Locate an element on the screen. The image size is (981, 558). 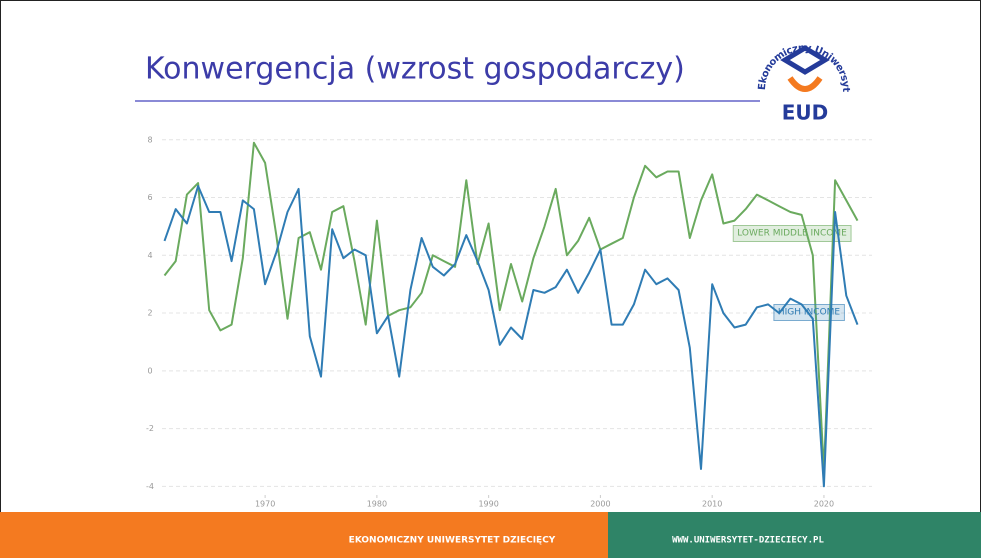
footer-left-text: EKONOMICZNY UNIWERSYTET DZIECIĘCY is located at coordinates (452, 541).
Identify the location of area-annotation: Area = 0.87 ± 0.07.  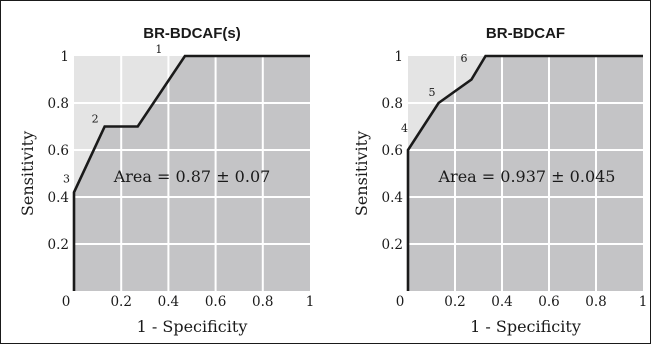
(192, 176).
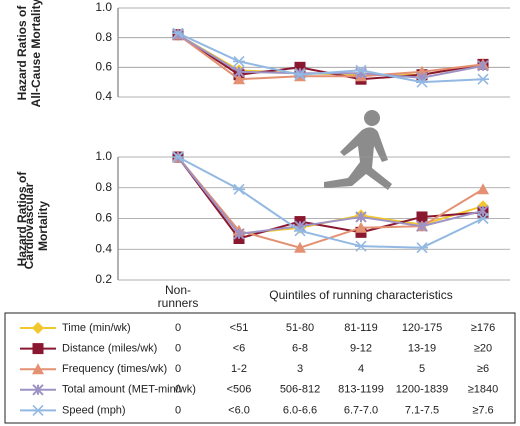  I want to click on table-cell: 51-80, so click(300, 328).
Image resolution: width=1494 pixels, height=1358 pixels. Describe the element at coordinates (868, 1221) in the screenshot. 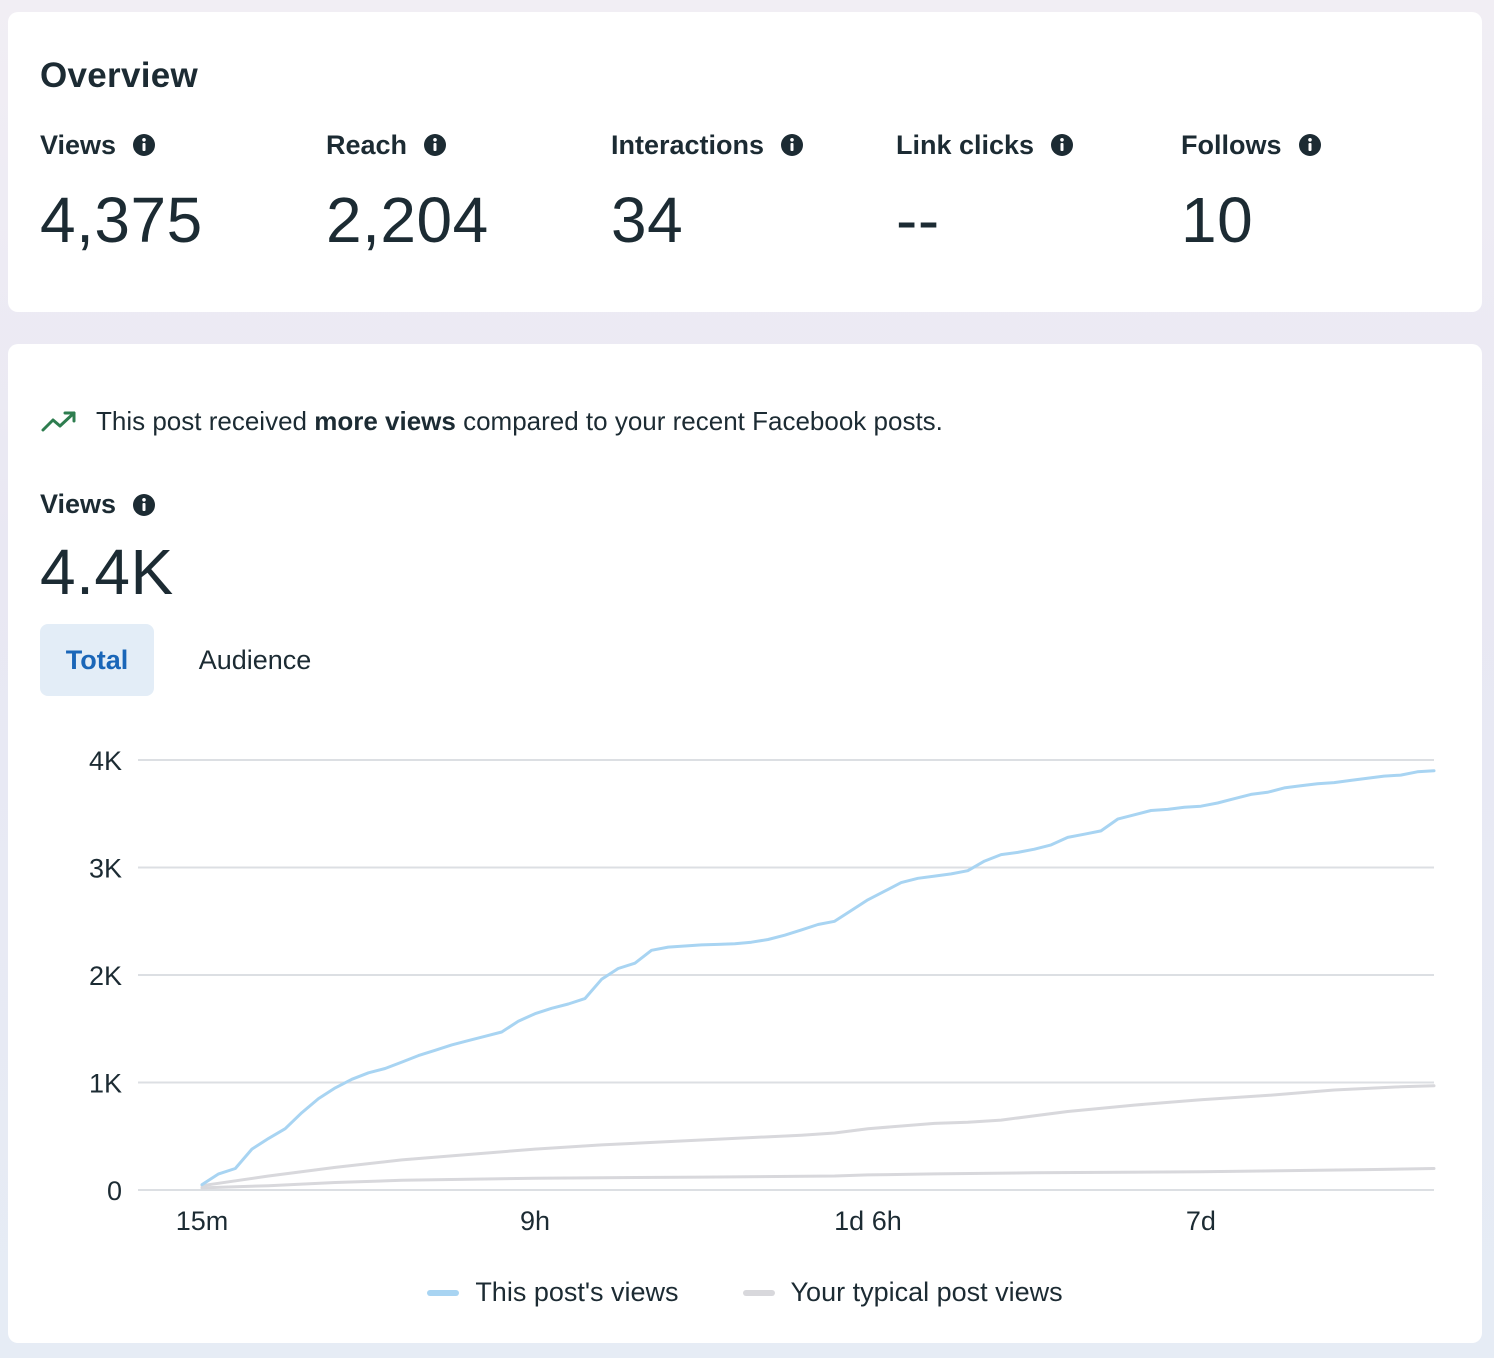

I see `x-tick-label: 1d 6h` at that location.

□ □ □ □ □

WORK REQUIRED ->
Write out every line above word for word, leaving out the pictures.

SOLVED PROBLEM ->
Locate an element on the screen. The image size is (981, 558). 
footer-left-text: EKONOMICZNY UNIWERSYTET DZIECIĘCY is located at coordinates (452, 541).
Identify the location of area-annotation: Area = 0.87 ± 0.07.  
(192, 176).
  I want to click on table-cell: 51-80, so click(300, 328).
Image resolution: width=1494 pixels, height=1358 pixels. Describe the element at coordinates (868, 1221) in the screenshot. 

I see `x-tick-label: 1d 6h` at that location.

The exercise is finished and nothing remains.